The results were astounding: tumour aggressiveness seems to be determined from the very first tumour cells and the biological diversity observed in invasive cancers already exists in localised forms.

These results could make it possible to define subpopulations of localised cancers and adapt the treatment according to the associated risks.

But with this work published in the Clinical Cancer Research issue of 1st April, the question remains of the origin of tumour cell aggressiveness: if it does not arise from biological modifications formerly acquired by tumour cells, how is the invasive capacity triggered off?

There is not one breast cancer: there are many sorts, and treatment differs according to the state of evolution, location and cells from which it is propagated (see inset on “breast cancers”).

15% to 20% of them are in situ canicular breast tumours: this localised cancer develops to the detriment of the epithelial cells of the galactophoric ducts, which convey the milk produced by the mammary gland. If it is not diagnosed in time, an in situ canicular breast carcinoma can invade the neighbouring tissues. Invasive canicular cancers represent 80% of all cases of invasive breast cancer.

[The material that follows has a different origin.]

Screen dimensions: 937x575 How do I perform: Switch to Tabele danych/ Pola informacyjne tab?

Dr Anne Vincent-Salomon(1), a doctor/researcher at the Institut Curie working under Dr Olivier Delattre(2), Director of the “Genetics and biology of cancers” Inserm 830 Unit at the Institut Curie, has studied the biological profile of in situ canicular breast cancers. This work would not have been possible without the collaboration of the surgeons, anatomopathologists and radiotherapists of the Institut Curie Breast Cancer Unit headed by Dr Brigitte Sigal, nor without the help of biologists and biocomputer scientists from the Inserm/Institut Curie “Genetics and biology of cancers ” Unit.

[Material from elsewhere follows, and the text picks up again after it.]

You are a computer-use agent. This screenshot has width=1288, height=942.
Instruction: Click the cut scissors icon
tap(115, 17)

Drs Anne Vincent-Salomon and Olivier Delattre analysed the phenotype and genetic profile of 57 in situ canicular breast tumours, together with the gene expression – the transcriptome(3) – of 26 of these tumours. Now, these profiles at the localised stage are very similar to those observed with invasive in situ canicular breast cancers. Diversity, and in particular the invasive power of breast cancers, thus exists in the early stages.

Cancers characterised, for example, by a mutation of the TP53 gene or overexpression of HER2 receptors possess this alteration right from the first phases of their development. The classification – basal-like, luminal or ERBB2 (see inset on “breast cancers”) – adopted to define invasive breast cancers and their treatment more clearly could thus be used with localised forms as well.

Another conclusion drawn from the work: since they are present from the very beginning of development, TP53 mutations or expression modifications in HER2 receptors are not those that trigger off the invasion of the cancers. Likewise for the alterations in the development genes that appear right at the start of the tumour's evolution. So how does a tumour acquire an aggressive character? If it does not arise from successive genetic modifications within tumour cells, could it be that a tumour's evolution depends on the genetic context in which it takes place?

Are there genetic specificities peculiar to the patient that influence the evolution of tumours? Maybe not everything is contained in the tumour cells alone…

(1) Dr Anne Vincent-Salomon is an anatomopathologist in the Tumour Biology Department at the Institut Curie. She undertook this work during her thesis carried out notably by means of an Inserm INTERFACE contract enabling her to devote her time to research while another doctor replaced her.

(2) Dr Olivier Delattre is the Inserm Research Director at the Institut Curie.

(3) The transcriptome is all the ARN messengers, the molecules serving as matrix for the synthesis of proteins from the expression of part of the genome of a cell tissue or type of cell.